--- Begin Material for this exercise ---
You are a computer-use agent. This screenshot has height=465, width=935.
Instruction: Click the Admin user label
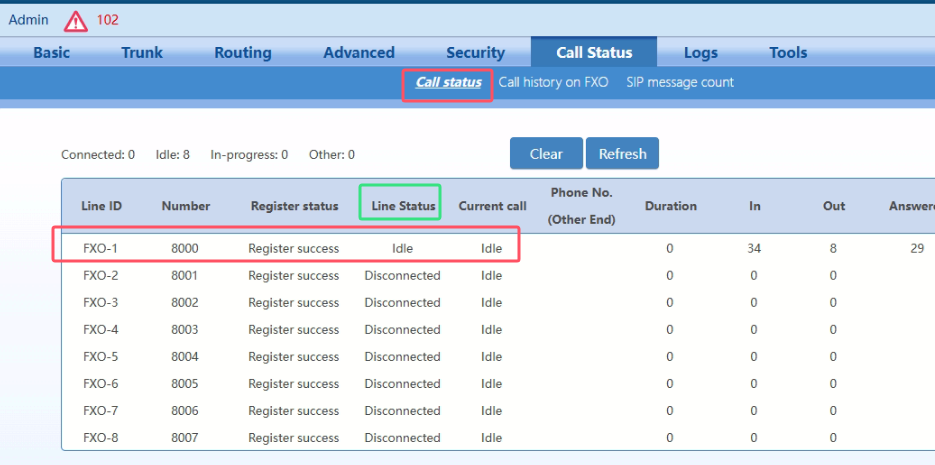[x=28, y=20]
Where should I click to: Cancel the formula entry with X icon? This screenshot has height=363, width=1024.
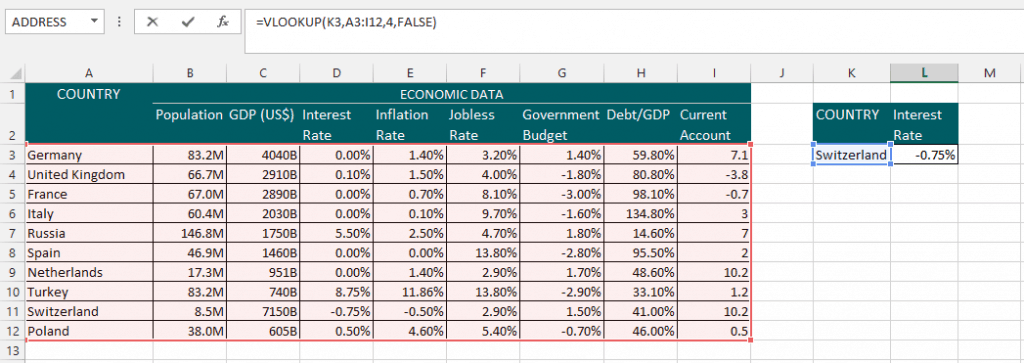pos(152,22)
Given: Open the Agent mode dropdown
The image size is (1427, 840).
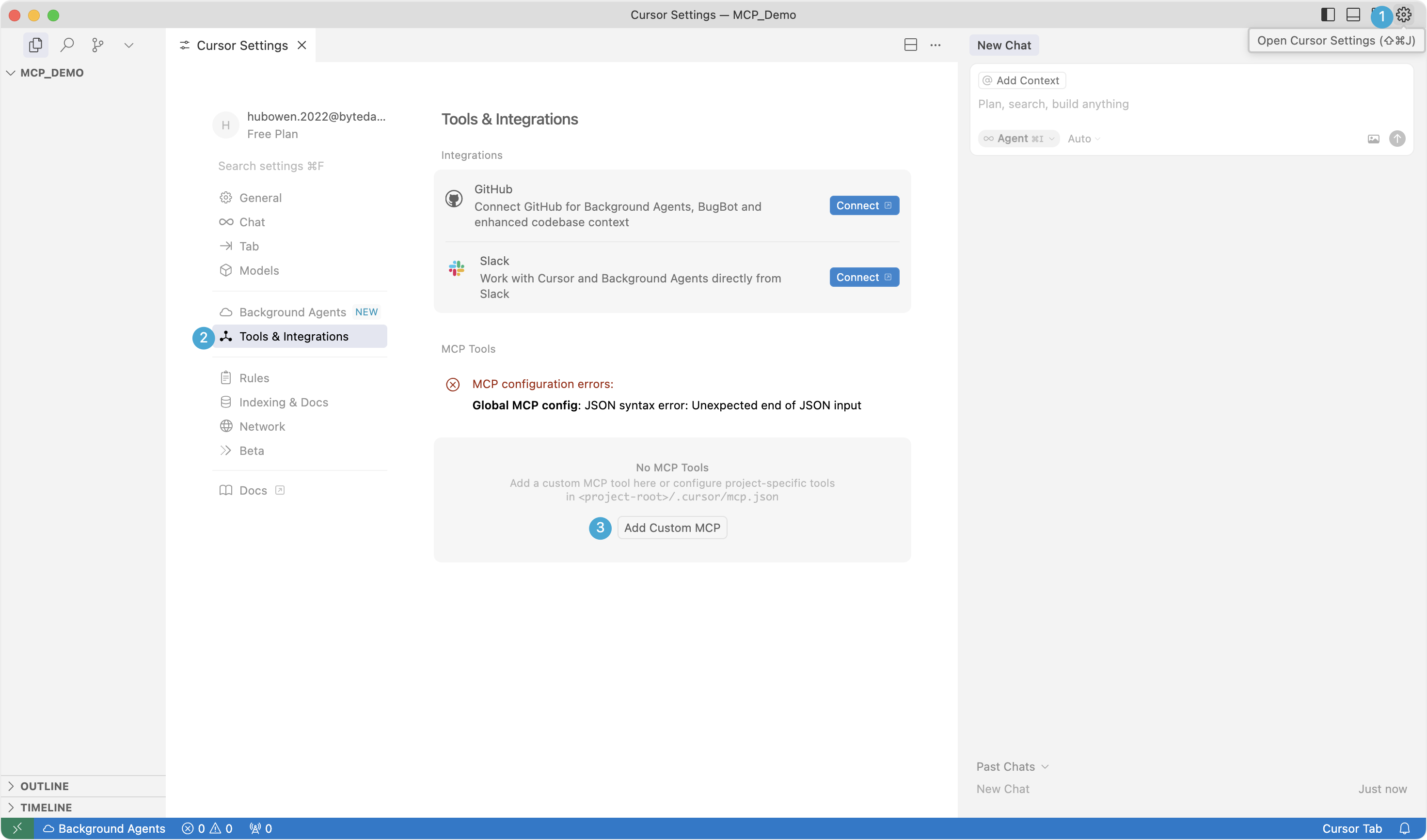Looking at the screenshot, I should [1019, 139].
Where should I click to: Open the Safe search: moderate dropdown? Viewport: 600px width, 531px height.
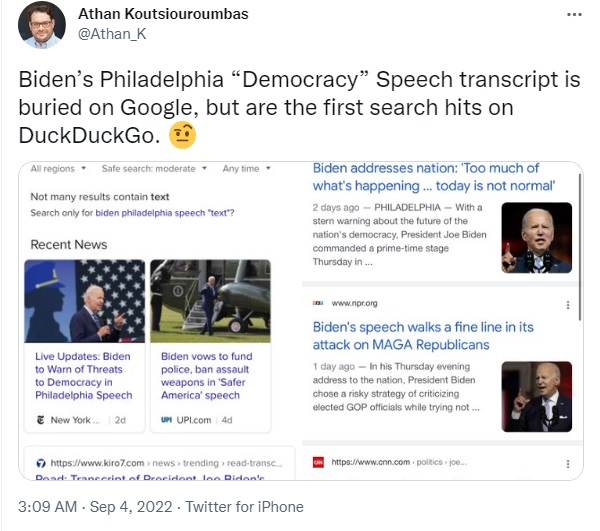(x=154, y=169)
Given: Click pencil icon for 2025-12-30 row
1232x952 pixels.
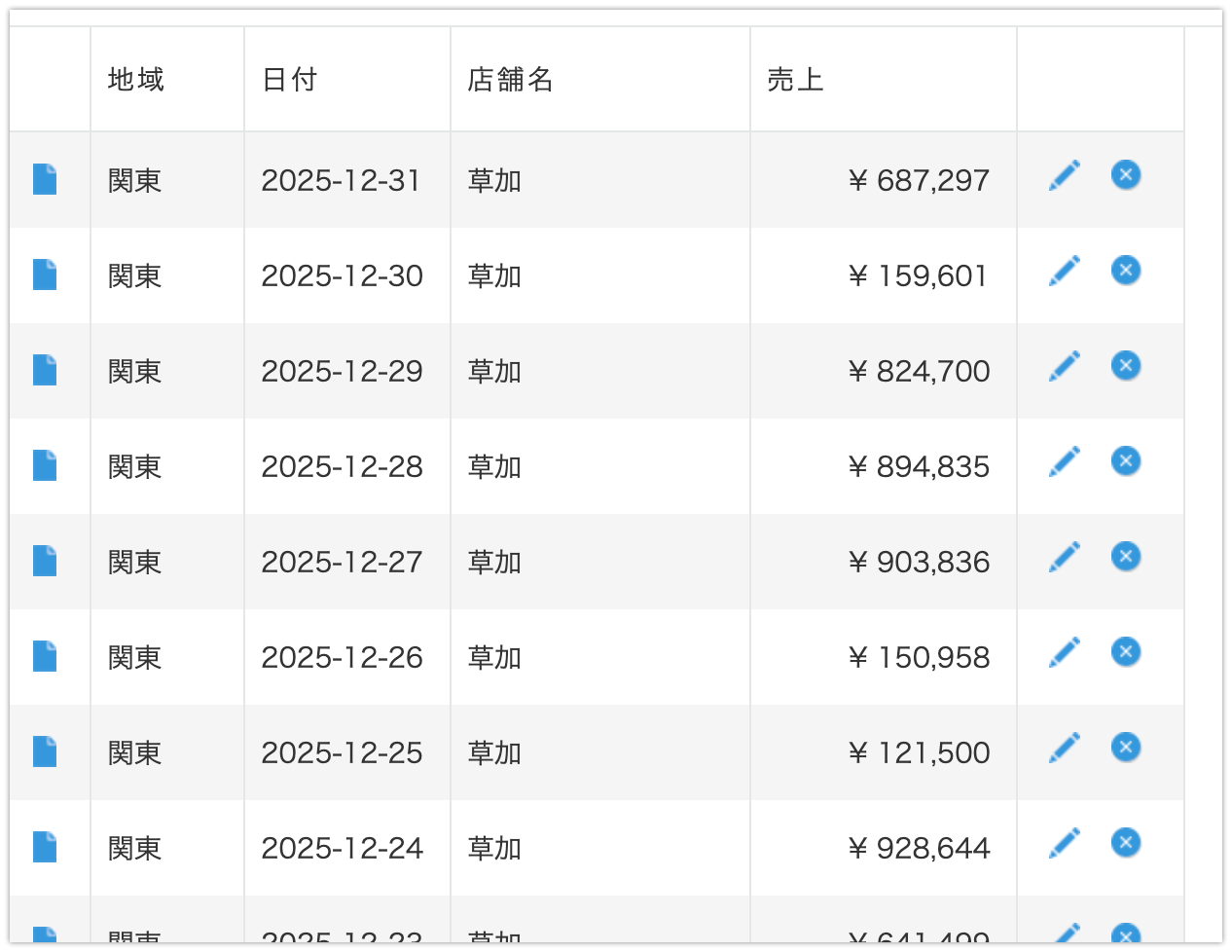Looking at the screenshot, I should click(1065, 271).
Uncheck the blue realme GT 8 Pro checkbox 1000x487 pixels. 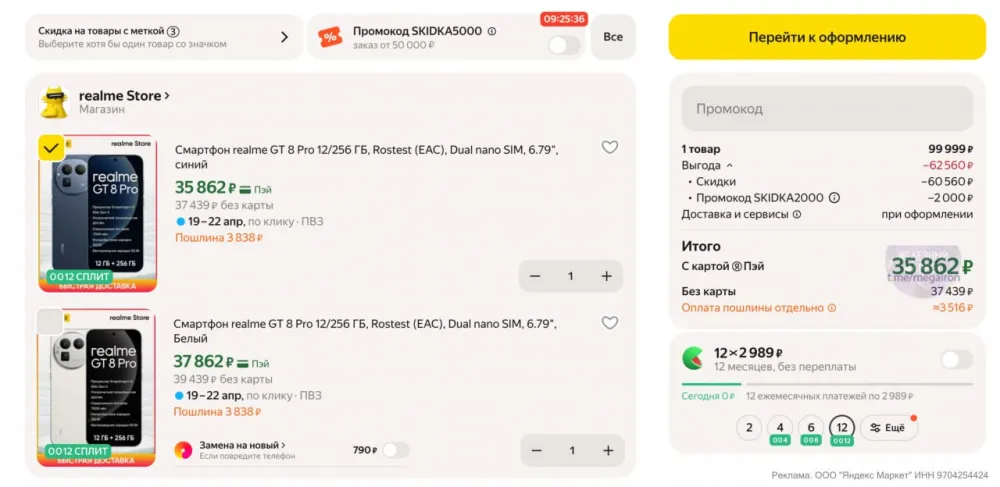[51, 147]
--- End Material for this exercise ---
Problem details >> Give the rows as a JSON list of strings, one string per line, from the start of the rows through the line that contains "Looking at the screenshot, I should click(1065, 271).". Leave out blank lines and the pictures.

Output below >>
[
  "You are a computer-use agent. This screenshot has height=465, width=935.",
  "Instruction: Click the Admin user label",
  "[x=28, y=20]",
  "Where should I click to: Cancel the formula entry with X icon? This screenshot has height=363, width=1024.",
  "pos(152,22)",
  "Given: Open the Agent mode dropdown",
  "The image size is (1427, 840).",
  "Looking at the screenshot, I should [1019, 139].",
  "Where should I click to: Open the Safe search: moderate dropdown? Viewport: 600px width, 531px height.",
  "(x=154, y=169)",
  "Given: Click pencil icon for 2025-12-30 row",
  "1232x952 pixels.",
  "Looking at the screenshot, I should click(1065, 271)."
]